La actual tesis que manejan los sindicatos ‘mayoritarios’ es la que propugna que a mayor desarrollo económico, más empleo. Con este argumento nos intentan convencer de que los trabajadores hemos de contribuir al crecimiento del beneficio empresarial, si es que queremos que haya más ‘trabajo’. Pero esto no es cierto. La realidad es que una buena parte del crecimiento económico, no va a crear puestos de trabajo, sino a suprimirlos. Además, si esa receta se cumpliera, no les harían falta ahora reformas laborales. Pero les hacen falta precisamente para enmascarar lo evidente: aunque los empresarios han aumentado sus beneficios un 29%, el paro sólo ha bajado un 2%. Es decir, esos ingresos se han usado para el provecho de bancos, accionistas y sociedades, o para la inversión en tecnología, pero no en puestos de trabajo. Y aún el número de puestos de trabajo que dicen haber creado, se debe al continuo aumento de flexibilización de las condiciones de trabajo, del estancamiento del salario, de la inmensa baja de las cotizaciones empresariales y de las subvenciones al empleo.

¿Cómo puede soportar la mentalidad liberal y privatizadora de los empresarios y políticos actuales que haya que subvencionar la creación de puestos de trabajo? ¿Cómo pueden acordar eso los sindicatos mientras en cambio, está maldito el subsidio de paro?
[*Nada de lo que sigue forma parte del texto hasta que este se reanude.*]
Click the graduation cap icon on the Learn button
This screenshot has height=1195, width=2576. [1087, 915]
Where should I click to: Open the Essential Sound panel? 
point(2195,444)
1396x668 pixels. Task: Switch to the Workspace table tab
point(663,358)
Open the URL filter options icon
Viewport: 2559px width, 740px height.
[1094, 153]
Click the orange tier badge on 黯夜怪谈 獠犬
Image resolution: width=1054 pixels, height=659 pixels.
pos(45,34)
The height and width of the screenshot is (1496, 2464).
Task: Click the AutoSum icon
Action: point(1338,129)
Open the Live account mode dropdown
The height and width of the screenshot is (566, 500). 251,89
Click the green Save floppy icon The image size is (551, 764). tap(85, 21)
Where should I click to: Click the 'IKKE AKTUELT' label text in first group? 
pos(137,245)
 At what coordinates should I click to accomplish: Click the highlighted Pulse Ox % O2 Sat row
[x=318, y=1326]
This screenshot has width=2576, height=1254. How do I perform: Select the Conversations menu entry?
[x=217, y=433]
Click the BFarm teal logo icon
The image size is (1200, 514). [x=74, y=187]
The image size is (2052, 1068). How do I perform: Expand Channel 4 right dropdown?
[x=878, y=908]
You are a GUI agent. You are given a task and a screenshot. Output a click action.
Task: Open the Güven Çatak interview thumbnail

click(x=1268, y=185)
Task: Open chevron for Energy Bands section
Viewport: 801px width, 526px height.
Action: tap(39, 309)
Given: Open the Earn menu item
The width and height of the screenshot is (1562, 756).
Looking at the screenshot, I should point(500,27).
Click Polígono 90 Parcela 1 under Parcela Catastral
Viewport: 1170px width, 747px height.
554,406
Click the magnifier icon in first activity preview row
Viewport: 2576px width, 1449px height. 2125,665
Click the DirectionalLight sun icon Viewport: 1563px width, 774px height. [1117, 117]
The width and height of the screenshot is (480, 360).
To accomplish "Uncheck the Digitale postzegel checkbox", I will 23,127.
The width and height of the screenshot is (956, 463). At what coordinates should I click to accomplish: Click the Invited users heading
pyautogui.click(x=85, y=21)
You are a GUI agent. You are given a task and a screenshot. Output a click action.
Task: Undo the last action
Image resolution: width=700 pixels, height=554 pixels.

En la negociación actual, UGT y CCOO se centran en reducir la temporalidad de los contratos. Pero si nos fijamos realmente en lo que dicen, no se refieren a eliminar el contrato temporal, ni siquiera en determinados sectores donde no sólo es innecesario, sino que está produciendo muchos muertos. Tan sólo se pretende introducir algún tipo de “causalidad en la contratación”, regular algo en cuanto a la “duración de los sucesivos contratos temporales” o conseguir alguna especie de “garantía de igualdad de trato” según palabras del mismo secretario de acción sindical de UGT. Es decir, nada. Porque ya existe la causalidad en la actual legislación laboral, porque ya está regulada la contratación temporal y prohibida la encadenación fraudulenta de contratos. No se cumple esa legislación; pero eso es culpa precisamente de la parte empresarial, así que no tiene sentido seguir tratando sobre lo mismo. Respecto a la igualdad de trato, ésta no tiene sentido porque si fueran de “igual trato” que los contratos fijos, los temporales no existirían. Este mismo cargo de la UGT alega que sus peticiones se dirigen a conseguir “medidas económicas y de reforma legal en materia de contratación temporal y subcontratación que supriman cualquier ventaja respecto a la contratación indefinida”. Hacer este tipo de peticiones es hacer brindis al sol, en un intento de hacernos creer que realmente se está ‘negociando’ algo. Con el contrato temporal sólo puede hacerse una cosa: eliminarlo. Y con la subcontratación lo único decente es obligar (y después hacer efectivo, que para eso tienen tantos delegados sindicales) a que las condiciones de empleo y salario de los trabajadores de las subcontratas sean idénticas a las de los de la empresa contratante. Si estos sindicatos han aceptado y aceptan la segmentación de los trabajadores, ¿a qué vienen estos cantos de sirena?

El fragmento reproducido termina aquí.